The Trapezoidal Rule is another of Closed Newton-Cotes formulas for approximating the definite integral of a function. The trapezoidal rule is so named due to the area approximated under the integral \(\int^a_b f(x) \space dx\) representing a trapezoid. Although there exist much more accurate quadrature methods, the trapezoidal rule converges rather fast comparatively and is known to be extremely accurate when approximating the definite integral of periodic functions.

The Trapezoidal Rule

The trapezoidal rule is a 2-point Closed Newton-Cotes formula that is based somewhat on the midpoint rule, in which the interval \([a, b]\) is divided into \(n\) subintervals of equal width:

\( \large{h = \frac{b – a}{n}} \)

Summed over the \(n\) points, the approximation becomes:

\( \large{\int^b_a f(x) dx \approx \frac{h}{2}[f(x_0) + f(x_1)] \qquad h = x_1 – x_0} \)

Which is the definition of the Trapezoidal Rule for a uniformly-spaced grid of points.

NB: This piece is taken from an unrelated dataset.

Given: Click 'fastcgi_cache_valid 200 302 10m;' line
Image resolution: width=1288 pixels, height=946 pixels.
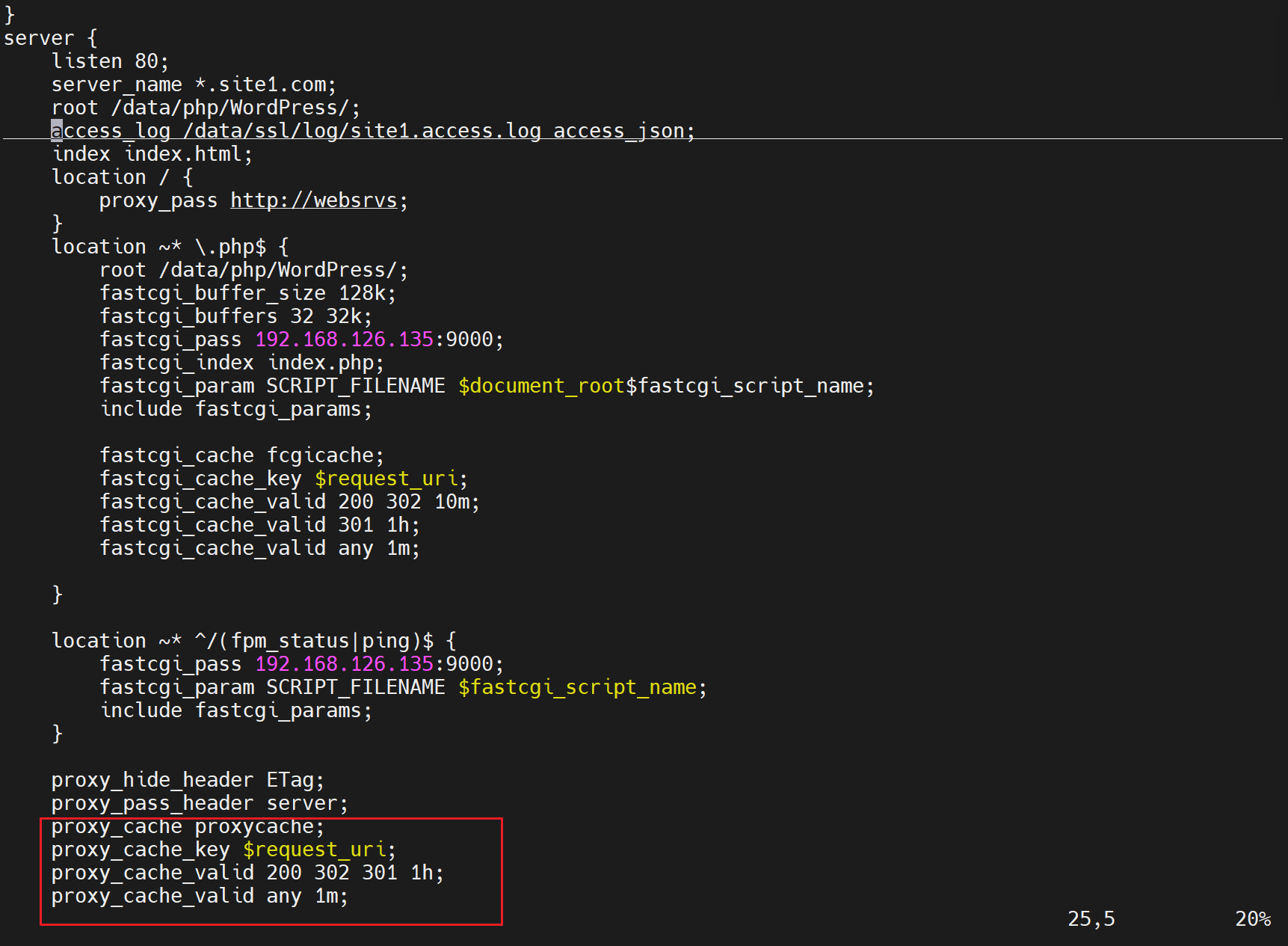Looking at the screenshot, I should pos(289,502).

The error term is \(\frac{h^3}{12} f^{\prime\prime}(\epsilon)\), which indicates the error can be computed exactly if \(f \in C^2 [a, b]\) (the function is twice differentiable on the interval \([a, b]\)). The Trapezoidal Rule with the error term applied becomes:

\( \large{\int^b_a f(x) dx = \frac{h}{2}[f(x_0) + f(x_1)] – \frac{h^3}{12} f^{\prime\prime}(\epsilon)} \)
Trapezoidal Rule Example

We will use the Trapezoidal Rule to approximate the following definite integral:

\( \large{\int_0^{\frac{\pi}{4}} x \space sin \space x \space dx} \)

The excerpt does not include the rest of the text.